“La sentenza è un oltraggio alla Giustizia, al buon senso e alla logica. Del resto il processo è partito dalla fine, dal ricovero in ospedale. Tutto il contrario della realtà, come se Stefano Cucchi non avesse subito il pestaggio che si vede dalle foto. Coperto dal peggior nulla che ci sia: quello di chi non vuol vedere e sentire”. Così Patrizia Moretti, mamma di Federico Aldrovandi, il diciottenne deceduto nel 2005 a Ferrara durante un controllo di polizia, ha commentato su Facebook la sentenza per la morte di Stefano Cucchi, secondo cui il giovane non fu “pestato” nelle celle di sicurezza del Tribunale di Roma, ma morì il 22 ottobre 2009, dopo una settimana di custodia cautelare in ospedale a causa di un errore dei medici.

“C’é qualcuno? Ci sentite?? Le amiche dei Cucchi e mie – prosegue Patrizia Moretti – circondate da guardie armate e sorvegliate a vista…. Temo che ci siano da parte dei potenti alcuni problemi nel discernere i delinquenti. Ve lo dico io: gli assassini sono quelli che ammazzano di botte la gente. Se non lo capite cambiate mestiere. Ci fate paura e non vi vogliamo nella nostra Italia onesta”.

Scrive quello che non ha avuto la forza di dire in tribunale Patrizia Moretti, gelata da “una sentenza vergognosa” insieme a Lucia Uva, sorella di Giuseppe, morto nel giugno del 2008 all’ospedale di Varese dopo essere stato fermato dai carabinieri, Domenica Ferrulli, figlia di Michele, morto a 51 anni il 30 giugno 2011 a Milano per arresto cardiaco mentre quattro agenti lo stavano arrestando, tutte strette alla famiglia Cucchi e alla sorella di Stefano Ilaria, diventata in questi anni l’icona della lotta.

● **Materiale fornito**
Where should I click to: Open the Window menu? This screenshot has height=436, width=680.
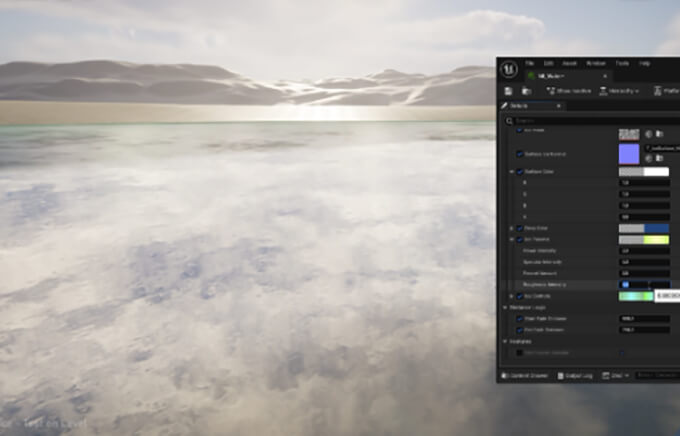pyautogui.click(x=596, y=63)
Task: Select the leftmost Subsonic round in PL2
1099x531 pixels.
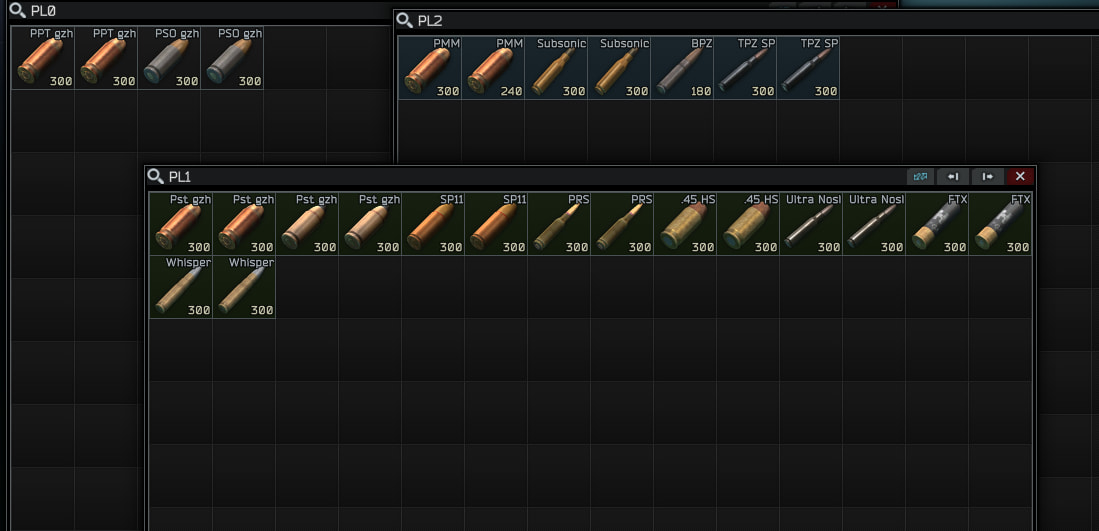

● **Compiti dell'esercizio**
A - Rispondi a queste domande sul brano dedicato alla sentenza Cucchi.
(i) In quale città morì Federico Aldrovandi nel 2005?
(ii) In che data morì Stefano Cucchi?
(iii) In quale città si trovava l'ospedale in cui morì Giuseppe Uva?
B - Prosegui il brano sulla sentenza Cucchi a partire dalla sua ultima frase.
L'elenco proviene da una fonte diversa da quella del brano.

● **Risposte ai compiti**
A -
(i) A Ferrara.
(ii) Il 22 ottobre 2009.
(iii) A Varese.

B -
Una battaglia che continuerà nelle aule dei tribunali: “Noi non ci arrendiamo, mio fratello Stefano è stato ucciso per una seconda volta”, dice Ilaria, dopo la crisi di pianto che ha accompagnato la lettura della sentenza. Una “giustizia ingiusta”- ha continuato la sorella – che ha condannato per omicidio colposo sei medici e assolto e assolto i tre infermieri” per non aver commesso il fatto” e tre agenti penitenziari ”per prove insufficienti”. “Stefano è entrato sano ed è uscito morto ammazzato”, ha aggiunto la madre. “Noi andremo avanti perché i colpevoli sono là dentro e devono uscire per forza. Fino a poco fa avevo fiducia nella giustizia, adesso non ce l’ho più”.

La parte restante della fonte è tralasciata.